The Adoption of the Kyoto Protocol of the United Nations Framework Convention on Climate Change

  • Tomaž Gerden


The measures at the level of the United Nations have been implemented in light of the scientific research on the increasing emissions of gases, predominantly created during fossil fuels combustion, which cause the warming of the atmosphere and result in harmful climate change effects. The adoption of this measures has also been demanded by non-governmental environmental organisations. The United Nations Framework Convention on Climate Change was adopted by the leaders of the intergovernmental organisation members at the United Nations Conference on Environment and Development in June 1992 in Rio de Janeiro. After the ratification process, it came into force in March 1994. It also provided for the drawing-up of an appendix: a Protocol on the obligatory reduction of greenhouse gas emissions. The Parties to the Framework Convention started the negotiations at their first annual conference COP1 in Berlin in March and April 1995. Due to their modest greenhouse gas emissions per capita and their right to development, the developing states demanded that the obligatory reductions of these emissions only be implemented by the industrially-developed countries. In the latter camp, the European Union favoured a tougher implementation; the United States of America argued for a less demanding agreement due to the pressure of the oil and coal lobbies; while the OPEC member countries were against all measures.
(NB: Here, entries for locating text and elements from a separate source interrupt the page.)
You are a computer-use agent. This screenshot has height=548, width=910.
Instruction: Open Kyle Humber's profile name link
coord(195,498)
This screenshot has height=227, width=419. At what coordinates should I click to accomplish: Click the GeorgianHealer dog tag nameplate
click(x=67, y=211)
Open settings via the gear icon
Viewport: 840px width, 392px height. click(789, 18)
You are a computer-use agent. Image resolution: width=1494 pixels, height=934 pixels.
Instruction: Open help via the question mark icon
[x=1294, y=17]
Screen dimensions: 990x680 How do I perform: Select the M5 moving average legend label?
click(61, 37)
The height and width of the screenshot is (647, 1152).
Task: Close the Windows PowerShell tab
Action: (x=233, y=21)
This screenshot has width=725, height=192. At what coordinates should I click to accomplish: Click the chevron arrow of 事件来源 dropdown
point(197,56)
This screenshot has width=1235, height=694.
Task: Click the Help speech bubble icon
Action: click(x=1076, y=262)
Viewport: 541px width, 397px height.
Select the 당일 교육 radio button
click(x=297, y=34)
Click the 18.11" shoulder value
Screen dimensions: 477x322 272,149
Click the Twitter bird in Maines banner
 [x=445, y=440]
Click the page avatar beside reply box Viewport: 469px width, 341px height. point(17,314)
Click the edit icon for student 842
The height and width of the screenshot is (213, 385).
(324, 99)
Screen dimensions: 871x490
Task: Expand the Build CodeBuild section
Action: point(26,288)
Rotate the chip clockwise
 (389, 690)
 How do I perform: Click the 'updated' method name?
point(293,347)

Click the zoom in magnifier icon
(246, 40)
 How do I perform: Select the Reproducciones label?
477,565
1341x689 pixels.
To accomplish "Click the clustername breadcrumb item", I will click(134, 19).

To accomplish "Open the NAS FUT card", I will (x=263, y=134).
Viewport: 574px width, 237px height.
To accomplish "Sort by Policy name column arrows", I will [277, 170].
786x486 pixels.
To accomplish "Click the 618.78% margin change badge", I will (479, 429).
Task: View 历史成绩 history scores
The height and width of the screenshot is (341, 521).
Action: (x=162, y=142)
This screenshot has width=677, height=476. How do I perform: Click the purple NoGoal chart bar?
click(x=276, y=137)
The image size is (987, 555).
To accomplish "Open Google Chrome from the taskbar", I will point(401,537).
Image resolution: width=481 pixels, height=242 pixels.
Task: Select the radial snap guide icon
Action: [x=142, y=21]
After lengthy negotiations, the Protocol was adopted at the end of the COP3 Conference in Kyoto on 11 December 1997. It only involved a group of industrially developed countries, which undertook to reduce their emissions by 5.2 %, on average, until the year 2012 in comparison with the base-year of 1990. In the EU as well as in Slovenia, an 8 % reduction was implemented. As the United States of America withdrew from the Kyoto Protocol in 2001, its ratification was delayed. It came into force on 16 February 2005, after it had been ratified by more than 55 UN member states, together responsible for more than 55 % of the total global greenhouse gas emissions.